Aircraft structural components and interior fittings

Aircraft Structural Components: Carbon fiber materials, with their core advantages of lightweight (30%-50% lighter than aluminum alloys), high strength (tensile strength 5-10 times that of steel), and corrosion resistance. It has become a key material for structural components in modern commercial and military aircraft, significantly reducing airframe weight, lowering fuel consumption, and enhancing flight performance. It increases payload capacity, extends flight range, improves toughness and durability, optimizes design, reduces the number of parts, and lowers maintenance costs. It is primarily used in core load-bearing and non-load-bearing structures such as the fuselage, wings, and tail surfaces. Interior: Components must meet fire resistance, lightweighting, and design flexibility requirements. Carbon fiber materials are increasingly applied in this field, such as seat frames, luggage racks and partitions, flooring, and decorative panels.

Engine and engine nacelle

Carbon fiber materials, with their exceptional properties including high strength, lightweight, corrosion resistance, and fatigue resistance, have become key materials for engines (especially cold-end components) and engine nacelles.
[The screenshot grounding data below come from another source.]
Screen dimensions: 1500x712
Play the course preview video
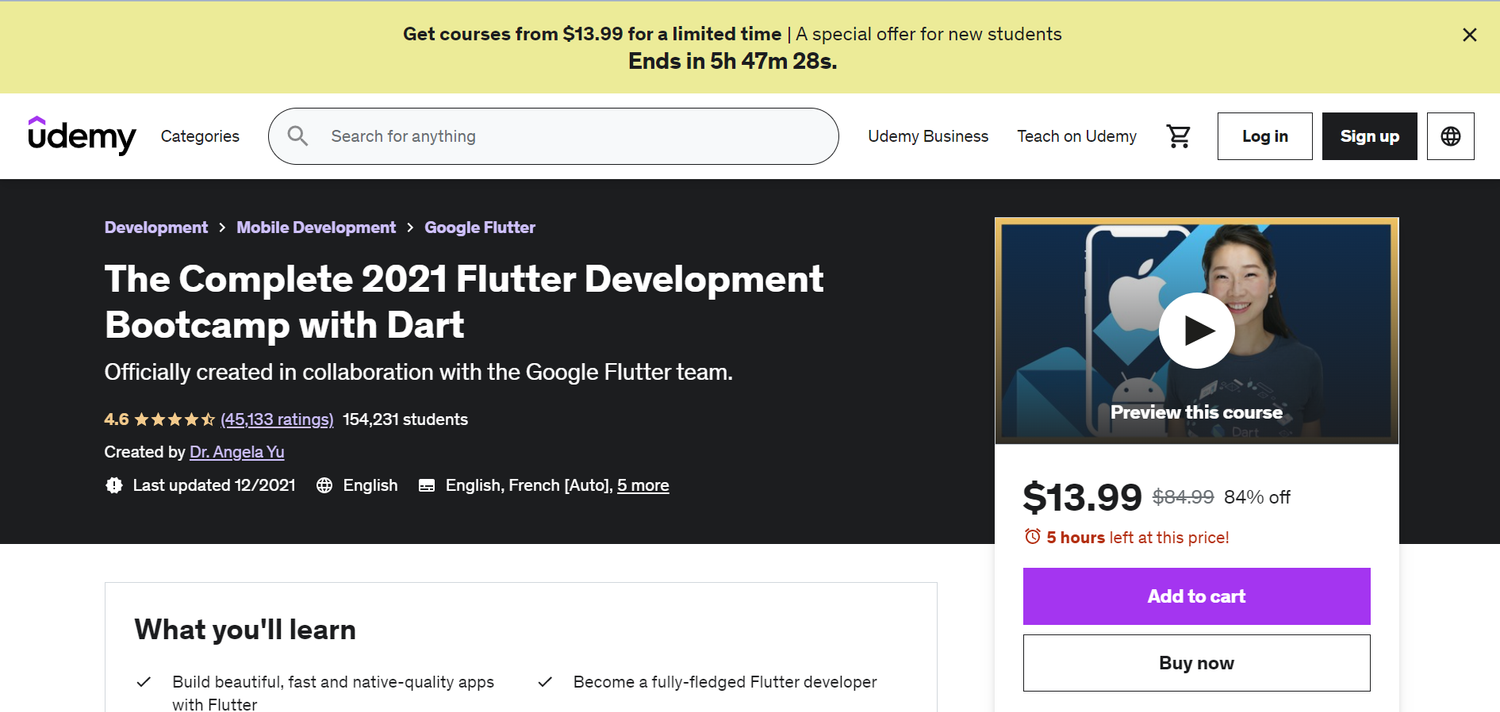pyautogui.click(x=1196, y=330)
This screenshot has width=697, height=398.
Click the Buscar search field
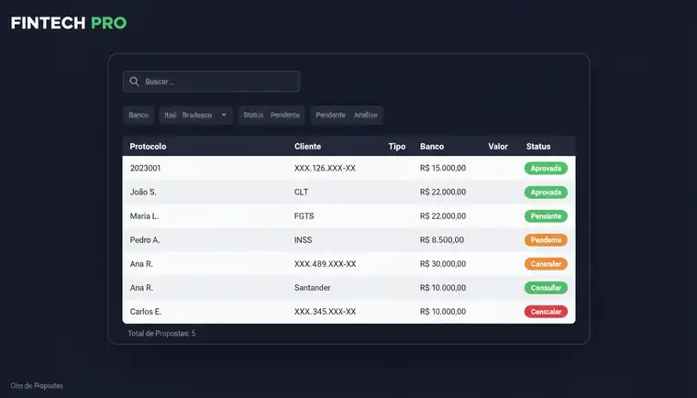pos(211,82)
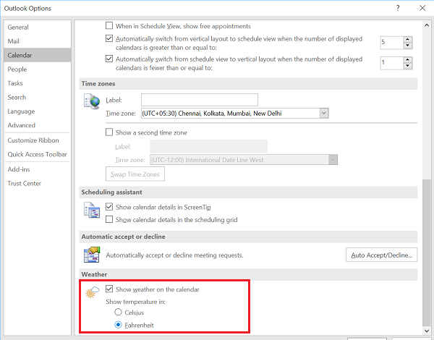The image size is (434, 340).
Task: Click the time zone Label text field
Action: (x=200, y=100)

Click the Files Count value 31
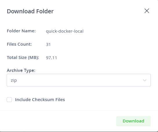coord(48,44)
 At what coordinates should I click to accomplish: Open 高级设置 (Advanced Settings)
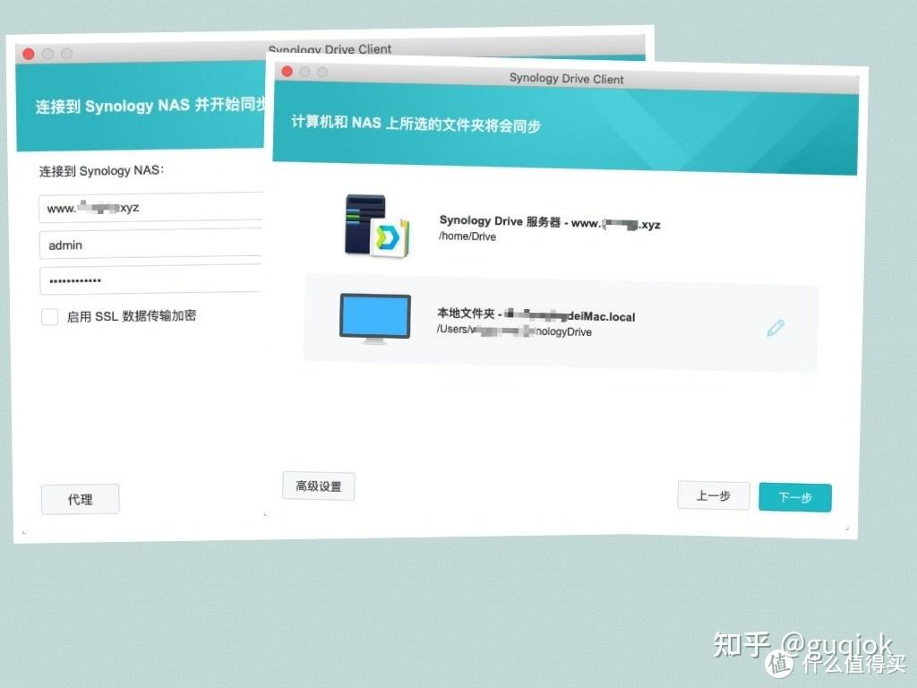[x=318, y=486]
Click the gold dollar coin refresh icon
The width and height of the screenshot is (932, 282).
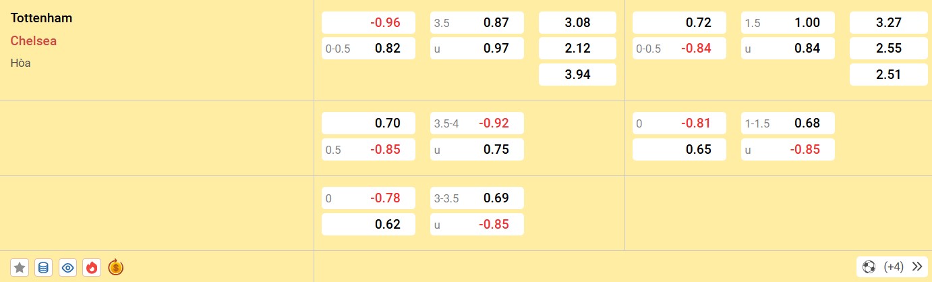116,267
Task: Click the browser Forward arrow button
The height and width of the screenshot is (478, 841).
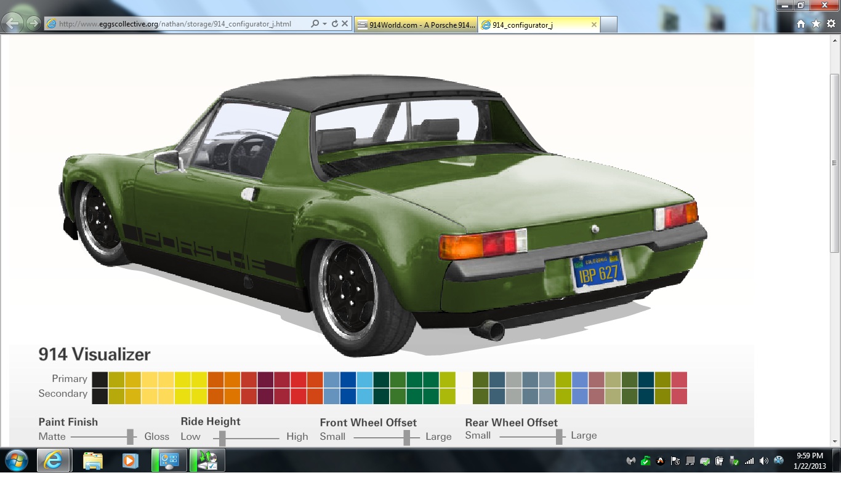Action: (x=33, y=24)
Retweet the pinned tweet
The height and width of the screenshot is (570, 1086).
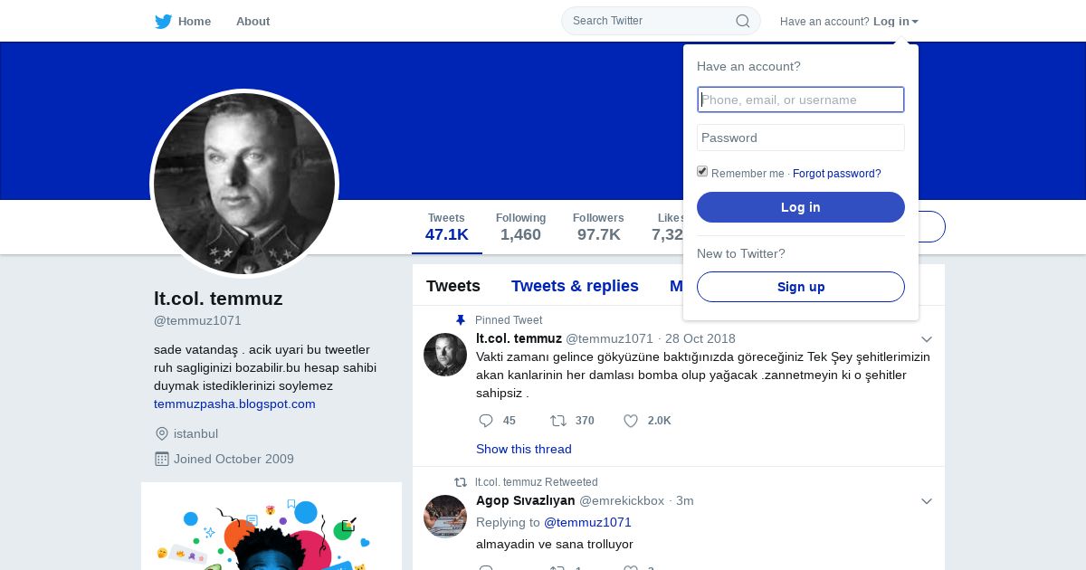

They significantly reduce fuel consumption, extend component lifespan, and optimize aerodynamic efficiency. Additionally, they are suitable for engine systems requiring substantial weight reduction, such as fan casings, fan housings, fan blades, guide vanes, nose cones, engine inlets, fan cowlings, and reverse thrust nozzles.

Fairing

The fairing is a critical structural component for aircraft “aerodynamic optimization and component protection.” Based on location, it can be categorized into fuselage fairings, wing fairings, engine nacelle fairings, lightning protection fairings, and others. Carbon fiber has become the mainstream material due to its advantages of “high design flexibility and lightweight properties.”

Helicopters and Drones

Helicopters: Primarily used for main rotor blades, tail booms, and airframe structures, meeting requirements for lightweight construction, fatigue resistance, adaptability to complex environments, and optimized aerodynamic efficiency; UAVs: Primarily used for arms, airframe casings, and wings (fixed-wing UAVs), achieving lightweight design, reduced energy consumption, and extended endurance; Adapted for high maneuverability and crash resistance: Carbon fiber s high strength-to-weight ratio ensures structural rigidity while maintaining lightweight properties, and honeycomb sandwich structures provide energy-absorbing cushioning effects. Meeting stealth requirements: Carbon fiber can be combined with radar-absorbing materials to reduce RCS. Balancing cost and mass production (consumer-grade): Cost reduction and batch production achievable through “carbon fiber chopped strand mat + injection molding process.”